Caffeine Supplementation for the Prevention of Exercise-Induced Hypoglycemia

Summary

Caffeine ingestion prior to exercise may reduce hypoglycemic episodes and slow the decline in blood glucose during exercise in patients with type 1 diabetes mellitus. This article discusses findings from a small study that investigated the physiological impact of caffeine ingestion prior to exercise.

  • Diabetes & Endocrinology Clinical Trials
  • Hyperglycemia/Hypoglycemia

Caffeine ingestion prior to exercise may reduce hypoglycemic episodes and slow the decline in blood glucose during exercise in patients with type 1 diabetes mellitus (T1DM). Ian W. Gallen, MD, Wycombe Hospital, Buckinghamshire, United Kingdom, presented findings from a small study that investigated the physiological impact of caffeine ingestion prior to exercise.

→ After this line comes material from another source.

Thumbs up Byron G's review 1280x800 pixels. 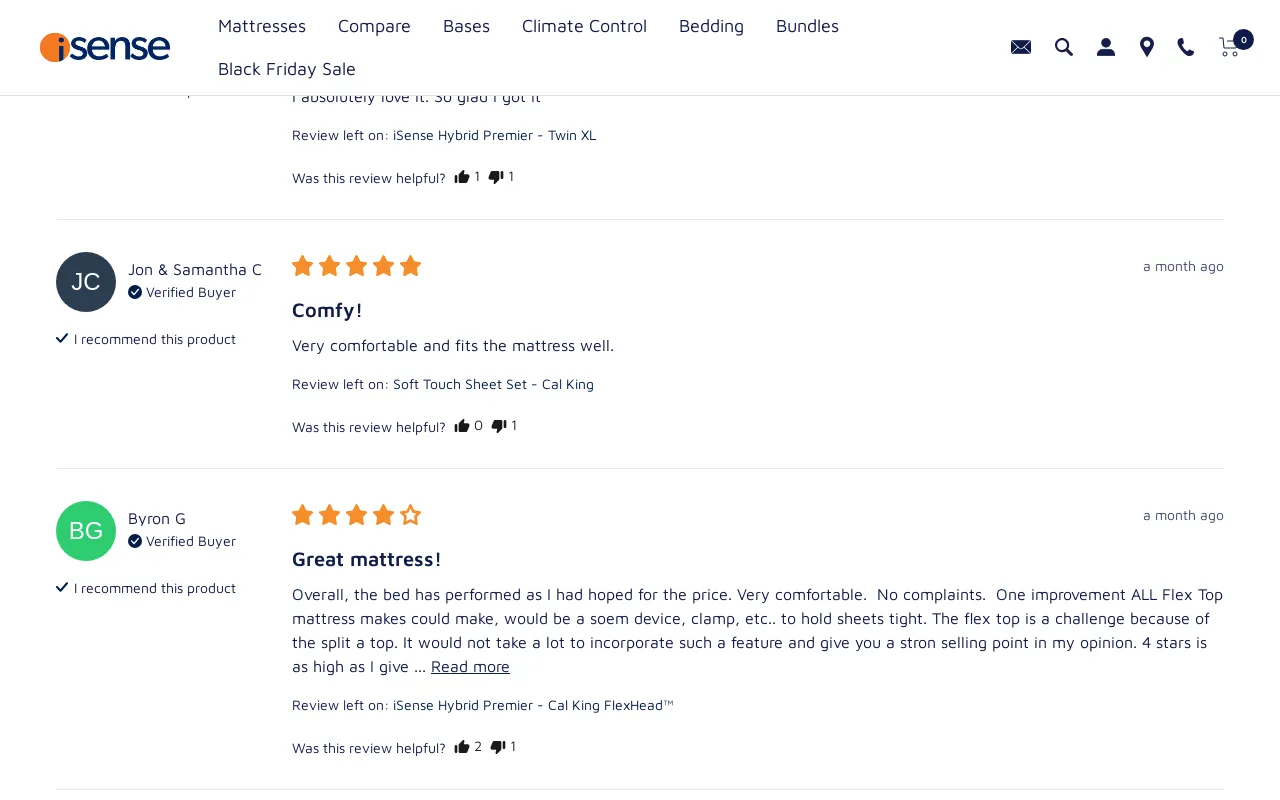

This study evaluated 5 patients with T1DM (4 males and 1 female) who were on multiple daily injection therapy. The mean age was 38.2 years, and the mean body mass index was 27.32. Study Day 1 consisted of workload assessment, as determined by maximum oxygen consumption (VO2 max). Patients were randomized to receive either caffeine 5 mg/kg or placebo 2 hours postprandially/after glargine-aspart injection with rest for 30 minutes prior to exercise. Subjects exercised on a cycle ergometer for 10 minutes at 50% VO2 max, increasing to 70% VO2 max for 30 minutes. After a total of 40 minutes of exercise, patients rested for 30 minutes. Arterialized blood glucose and lactate were measured every 10 minutes, gas exchange was measured continuously, and respiratory exchange rate (RER) was calculated. At least 1 week later, an identical exercise protocol was administered, but the patients received the opposite treatment regimen (those who previously received caffeine were given placebo and vice versa).

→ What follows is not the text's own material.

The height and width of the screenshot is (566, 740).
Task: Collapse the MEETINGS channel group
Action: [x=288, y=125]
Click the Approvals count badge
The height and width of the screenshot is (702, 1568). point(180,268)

Blood glucose remained similar to baseline levels throughout the duration of the exercise and into the resting phase of the program in those who received caffeine. None of the subjects in the caffeine group required oral glucose. Subjects who were taking caffeine demonstrated significantly higher blood glucose levels compared with placebo after exercising at 70% VO2 max for 10 minutes (p=0.014), after exercising at 70% for 30 minutes (p=0.032), and after 30 minutes of postexercise rest (p=0.01). Blood glucose levels began to fall at the start of exercise in those who received placebo, and this rapid decline continued throughout the exercise program. Oral glucose (20 g) was administered to 2 of the patients in the placebo group in order to avoid a hypoglycemic event.

Lactate and RER measurements remained relatively consistent throughout the exercise program in those who received caffeine. Caffeine did not appear to alter RER or increase lactate levels, which suggests that caffeine does not alter substrate oxidation. These findings also suggest that caffeine may augment endogenous glucose production and oxidation when coupled with exercise.

Caffeine may be a useful tool in the prevention of hypoglycemic events during exercise in patients with T1DM. However, larger studies are needed to establish the safety and efficacy of such an approach.